Living with multiple sclerosis
Multiple sclerosis is a disease that affects the nervous system. The symptoms vary from person to person and can change over time. Medicine and physical therapy can help.
Your nervous system has two main parts—the brain and the spinal cord. Both contain nerve fibers that conduct electrical impulses and help the nervous system work properly.
It's here that the disease multiple sclerosis (MS) strikes. MS attacks myelin, the fatty tissue that surrounds nerve fibers. Myelin protects nerve fibers and helps them do their job. Without myelin, nerve fibers can't carry impulses to and from the brain.
Roots of the disease
The exact cause of MS isn't known, but it may be due to a mistaken attack on myelin by the body's own immune system, according to the National Multiple Sclerosis Society (NMSS).

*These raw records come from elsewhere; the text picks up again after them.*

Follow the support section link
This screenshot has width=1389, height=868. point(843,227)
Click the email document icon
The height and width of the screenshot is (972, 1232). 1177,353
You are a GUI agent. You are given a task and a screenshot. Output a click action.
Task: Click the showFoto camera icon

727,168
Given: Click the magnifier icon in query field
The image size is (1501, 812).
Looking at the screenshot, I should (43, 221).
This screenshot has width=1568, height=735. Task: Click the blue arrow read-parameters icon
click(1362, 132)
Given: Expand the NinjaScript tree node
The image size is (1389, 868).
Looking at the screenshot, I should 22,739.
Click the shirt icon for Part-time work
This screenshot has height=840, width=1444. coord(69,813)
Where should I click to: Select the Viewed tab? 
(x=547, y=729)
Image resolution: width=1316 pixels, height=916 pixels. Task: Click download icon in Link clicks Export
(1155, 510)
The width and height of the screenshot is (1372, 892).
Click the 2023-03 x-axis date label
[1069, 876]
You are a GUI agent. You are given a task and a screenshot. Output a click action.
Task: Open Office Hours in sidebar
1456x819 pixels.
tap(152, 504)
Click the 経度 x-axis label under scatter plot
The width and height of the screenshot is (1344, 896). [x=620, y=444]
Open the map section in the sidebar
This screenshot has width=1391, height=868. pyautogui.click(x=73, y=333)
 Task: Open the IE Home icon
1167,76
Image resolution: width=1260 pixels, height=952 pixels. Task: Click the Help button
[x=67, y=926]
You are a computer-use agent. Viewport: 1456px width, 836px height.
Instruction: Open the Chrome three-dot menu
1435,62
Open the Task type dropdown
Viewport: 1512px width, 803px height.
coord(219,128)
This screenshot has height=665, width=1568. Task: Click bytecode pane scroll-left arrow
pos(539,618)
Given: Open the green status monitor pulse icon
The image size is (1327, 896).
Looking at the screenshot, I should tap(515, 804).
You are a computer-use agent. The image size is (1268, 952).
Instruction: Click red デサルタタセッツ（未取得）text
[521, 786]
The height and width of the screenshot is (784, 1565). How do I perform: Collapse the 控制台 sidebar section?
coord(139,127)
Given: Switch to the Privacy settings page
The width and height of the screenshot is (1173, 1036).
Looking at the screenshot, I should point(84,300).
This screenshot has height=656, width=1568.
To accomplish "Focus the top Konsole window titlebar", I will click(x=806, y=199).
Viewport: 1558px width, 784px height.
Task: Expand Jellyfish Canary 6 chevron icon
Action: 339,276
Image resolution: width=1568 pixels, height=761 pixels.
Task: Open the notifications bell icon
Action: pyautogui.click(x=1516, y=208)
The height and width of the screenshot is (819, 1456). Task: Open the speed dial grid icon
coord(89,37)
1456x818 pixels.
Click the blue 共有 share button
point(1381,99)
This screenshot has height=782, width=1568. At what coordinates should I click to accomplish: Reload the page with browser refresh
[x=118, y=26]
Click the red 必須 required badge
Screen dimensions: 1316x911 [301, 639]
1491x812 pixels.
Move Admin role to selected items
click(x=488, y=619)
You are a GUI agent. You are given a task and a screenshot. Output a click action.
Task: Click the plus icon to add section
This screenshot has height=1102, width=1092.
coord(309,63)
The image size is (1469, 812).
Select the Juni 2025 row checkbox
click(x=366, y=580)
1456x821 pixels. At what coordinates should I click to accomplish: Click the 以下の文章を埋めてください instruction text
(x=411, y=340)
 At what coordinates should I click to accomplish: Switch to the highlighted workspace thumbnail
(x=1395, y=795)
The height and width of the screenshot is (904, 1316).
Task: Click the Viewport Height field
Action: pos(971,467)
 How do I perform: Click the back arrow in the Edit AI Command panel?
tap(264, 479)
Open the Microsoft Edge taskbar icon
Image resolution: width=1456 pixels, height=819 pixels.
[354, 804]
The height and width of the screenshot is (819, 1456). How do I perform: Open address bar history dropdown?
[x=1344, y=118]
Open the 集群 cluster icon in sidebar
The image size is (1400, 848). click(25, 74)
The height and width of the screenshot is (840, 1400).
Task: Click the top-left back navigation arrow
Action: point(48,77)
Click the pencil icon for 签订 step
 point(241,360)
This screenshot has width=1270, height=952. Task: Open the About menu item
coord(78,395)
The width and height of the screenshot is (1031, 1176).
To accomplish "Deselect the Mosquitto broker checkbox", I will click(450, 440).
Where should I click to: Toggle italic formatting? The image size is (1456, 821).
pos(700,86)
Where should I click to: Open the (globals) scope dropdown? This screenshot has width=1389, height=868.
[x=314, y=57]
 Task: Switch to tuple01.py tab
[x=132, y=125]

Anyone can get MS, but some people are more likely to have the disease. They include:
- Women. MS affects women two to three times as often as men.
- People who have an identical twin or another close relative with the disease. The disease is not directly inherited, but genetics play a role.
How do you know?
The symptoms of MS will vary depending on what part of the myelin sheath gets damaged. Symptoms can vary from person to person and one person's symptoms may even change over time. According to the NMSS, symptoms may include:
- Tingling or numbness.
- Weakness and fatigue.
- Coordination and balance problems.
- Trouble seeing and involuntary rapid eye movement.
- Muscle tremors or stiffness.
- Slurred speech.
- Bowel or bladder trouble.
- Memory, judgment or reasoning problems.
- Heat sensitivity.
- Sexual problems.
If you have symptoms, talk to your doctor. To diagnose MS, your doctor may give you a neurological exam and a magnetic resonance imaging scan to take pictures of your brain and spinal cord.
Life after diagnosis
MS affects each person's life differently. Some common patterns of MS include:
Relapsing-remitting MS. People with this pattern of MS have attacks that either bring on new symptoms or make the existing symptoms worse. These attacks are often followed by periods of remission in which most or all of the symptoms ease up.
Primary progressive MS. With this form there are few or no severe attacks. Instead symptoms grow steadily worse over time.
Secondary progressive MS. People with secondary progressive MS have symptoms that start out as relapsing-remitting and then become primary progressive.
There's no way to cure MS. But treatments and therapy can relieve symptoms.
Medications may help reduce the symptoms of MS in some people. Work with your doctor to develop a medicine plan that will meet your needs.
Physical therapy can strengthen weak muscles and improve coordination.
Occupational therapy can help you become more independent by teaching you ways to do daily activities despite limitations.
Speech therapy can improve your communication skills if MS affects your ability to talk.